Now, the NYT story by Sarah Boxer (posted Jan. 18; only free until Monday at midnight!), has some delicious details in it.
For example, the host of the bro's blog is in Abilene, Texas. The company's name? CIATech Solutions (?!?!)
Ali explained ... by pasting in an e-mail message he got from an employee of the company explaining that the C.I.A. in the name is short for Complex Internet Applications and that the company "has nothing to do with the U.S. government."
A question raised about the blog was whether it has been "astroturfed" (a new term on me!). Astroturfing occurs when a supposedly grass-roots operation actually is getting help from a powerful think tank, governmental agency or any outside source with an agenda.

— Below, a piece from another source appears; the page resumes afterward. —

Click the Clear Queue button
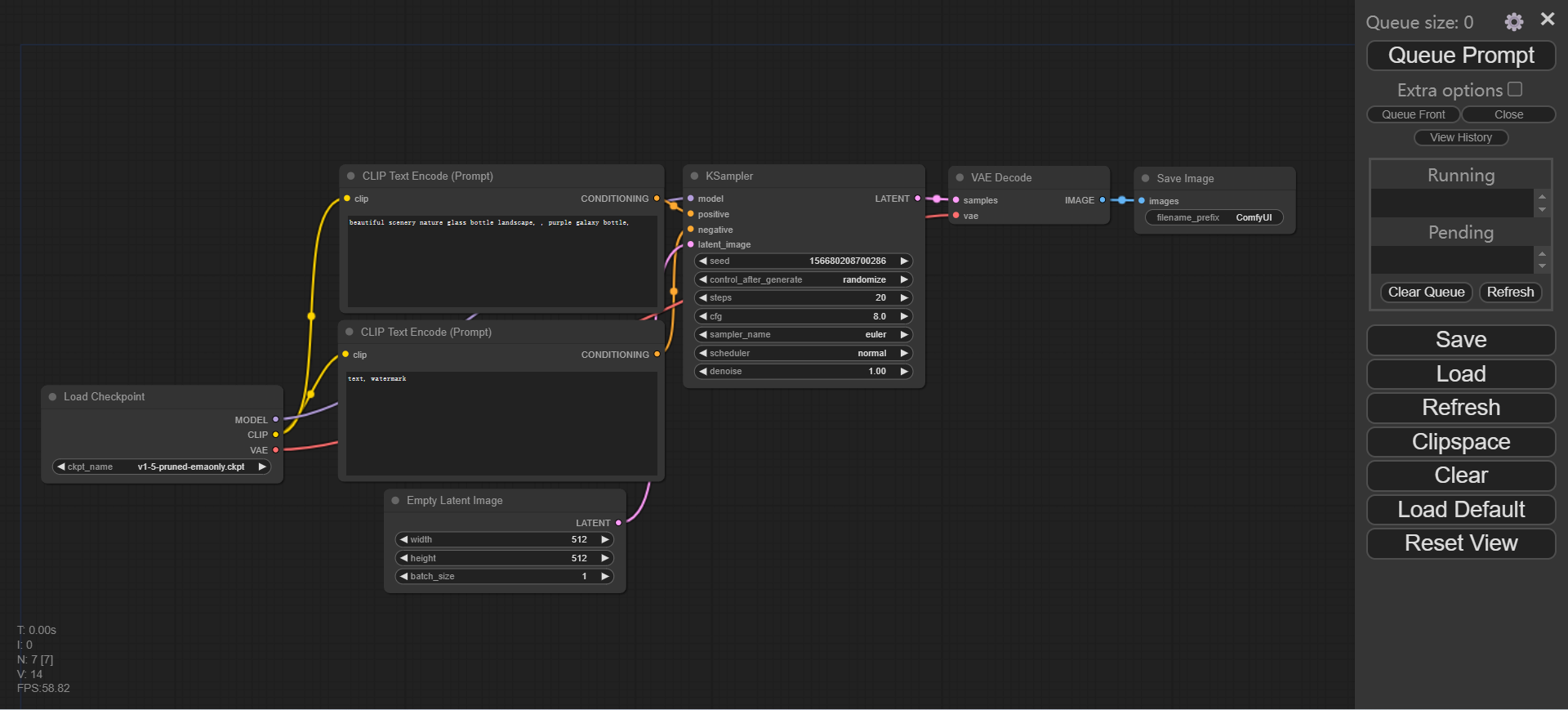The height and width of the screenshot is (710, 1568). coord(1425,292)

A major source of criticism has been Martini Republic, which links to this article by Anti-War Blog -- which in tern links back to, er, Martini Republic. Here's the link to a Dec. 12 Martini Republic posting on the Fahdil brothers' triumphant American tour.
From the NYT:
Martini Republic pointed out that the pro-war blog was getting lots of attention from papers like The Wall Street Journal and USA Today while antiwar bloggers like Riverbend, who writes Baghdad Burning, had gone unsung. Surely Iraq the Model did not represent the mainstream of Iraqi thinking?
Ali finally got exasperated: "The thing that upset me the most is that if there are some powers that are trying to use us and our writings as a propaganda tool, you and other bloggers as well as some of the media outlets are doing the same with anti-American Iraqi bloggers."
But his "if" seemed to signal that Ali, too, was indeed worried about being used.
That was on Dec. 12. Ali's "Dear John" letter followed on Dec. 19. Then he quietly resurfaced on the Internet as a blogger called Iraqi Liberal and, when that name generated too much online debate about what "liberal" meant, Free Iraqi.
Boxer interviewed Ali over the phone (he's a 34-year-old doctor):
Ali never did expose the people who made him feel that he was on the wrong side, and in fact conceded that he couldn't. As he confided on the phone, "I didn't know who the people were." Instead, he started his own blog. He said he had always wanted to do that anyway.
"Me and my brothers," he said, "we generally agree on Iraq and the future." (He is helping his brother Mohammed, who is running on the Iraqi Pro-Democracy Party ticket in the Jan. 30 election.) But there is one important difference: "My brothers have confidence in the American administration. I have my questions."